▸ **EXCERPTED TEXT**
######
The Office of Special Counsel, however, said the MSPB judge made too narrow a ruling and called for the U.S. Court of Appeals for the Federal Circuit, to which Tao has appealed, to reverse the decision. OSC, the agency that enforces whistleblower protection law for federal workers, said in a friend of the court brief that MSPB ignored that Tao’s other actions were protected activities and entirely separate from any disclosures of wrongdoing. Federal statute prohibits agencies from retaliating against workers for testifying in appeals, making disclosures to OSC or exercising grievance rights, among other activities.
In addition to reporting information to OSC and FLRA, Tao testified on behalf of a colleague in front of MSPB and the Equal Employment Opportunity Commission. She also made a disclosure to VA’s Office of Accountability and Whistleblower Protection, an office mired in controversy after it was found to have retaliated against those it was set up to protect.
Federal employees can appeal adverse actions against them on the grounds that they were retaliated against for blowing the whistle as well as other protected activities, OSC said, adding they can seek remedies under both provisions simultaneously. MSPB contradicted “the plain language of whistleblower law” and departed from “well-established precedent,” OSC wrote in its brief. The board “neglects Congress’ purpose and intent” and “erroneously blurs the line” between protected disclosures and other activities that Congress intentionally established, Special Counsel Henry Kerner and other top OSC officials said.
OSC noted there is a different legal standard between proving retaliation for whistleblower disclosures and for other protected activities, meaning MSPB necessarily had to evaluate the merits of both. The agency warned the federal circuit could set a dangerous precedent if it does not rule in Tao’s favor.
“The Board’s improper approach here is not in accordance with law and leaves federal employees uncertain about their [individual right of action] appeal rights under civil service laws and vulnerable to retaliation explicitly prohibited by the statute,” it said.
The Tao case marks the second time this year OSC has chastised MSPB for not adequately standing up for federal employees.
######
▸ **TASKS FOR THIS EXERCISE**
1: In the article on the Tao whistleblower appeal, which court has Tao appealed to?
2: Extract everything in the article on the Tao whistleblower appeal from "Federal employees can" down to "OSC officials said.".
The material after this point comes from a different source than the article on the Tao whistleblower appeal.

▸ **SUPPLIED INFORMATION**
######
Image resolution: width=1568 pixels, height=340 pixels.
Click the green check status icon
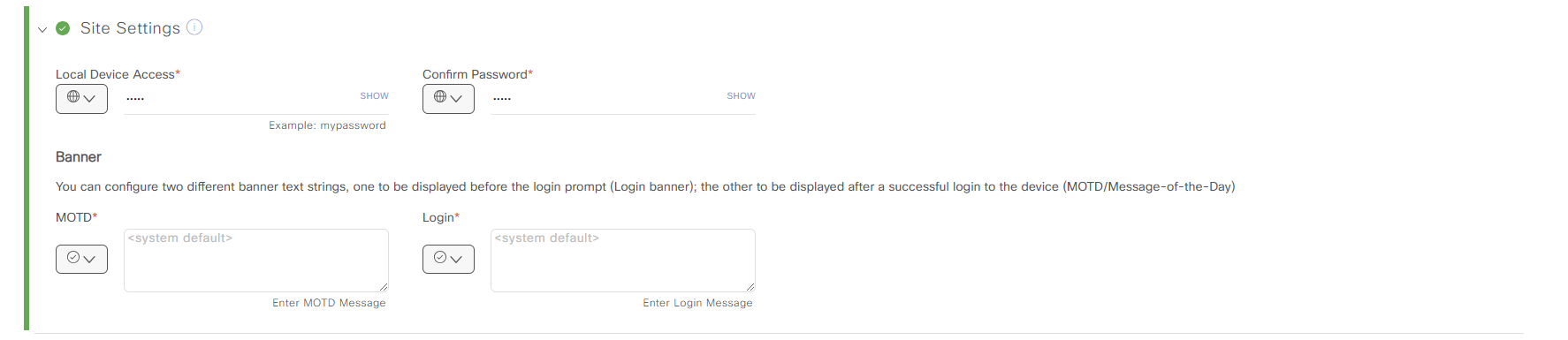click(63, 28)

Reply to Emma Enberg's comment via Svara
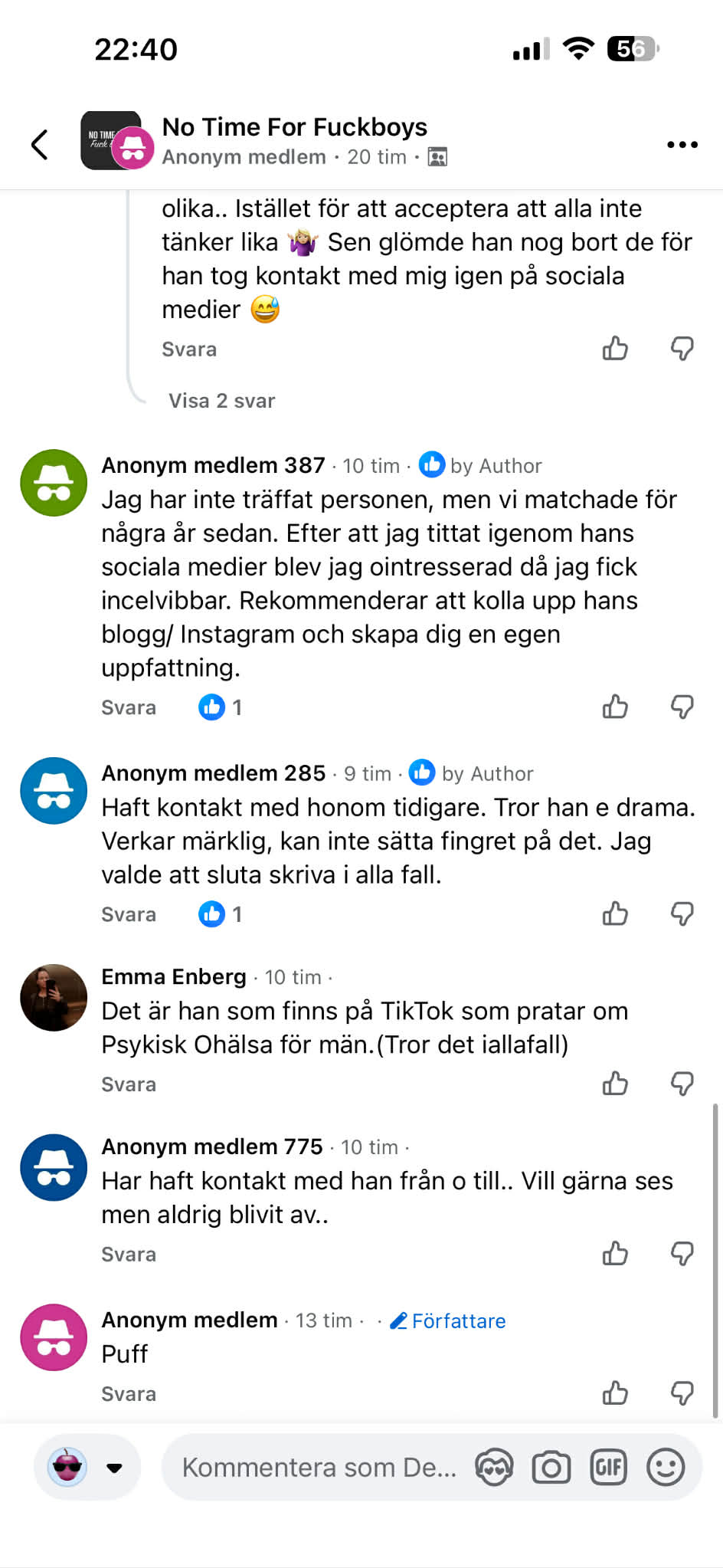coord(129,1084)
######
▸ **ANSWERS**
1: The U.S. Court of Appeals for the Federal Circuit.

2:
Federal employees can appeal adverse actions against them on the grounds that they were retaliated against for blowing the whistle as well as other protected activities, OSC said, adding they can seek remedies under both provisions simultaneously. MSPB contradicted “the plain language of whistleblower law” and departed from “well-established precedent,” OSC wrote in its brief. The board “neglects Congress’ purpose and intent” and “erroneously blurs the line” between protected disclosures and other activities that Congress intentionally established, Special Counsel Henry Kerner and other top OSC officials said.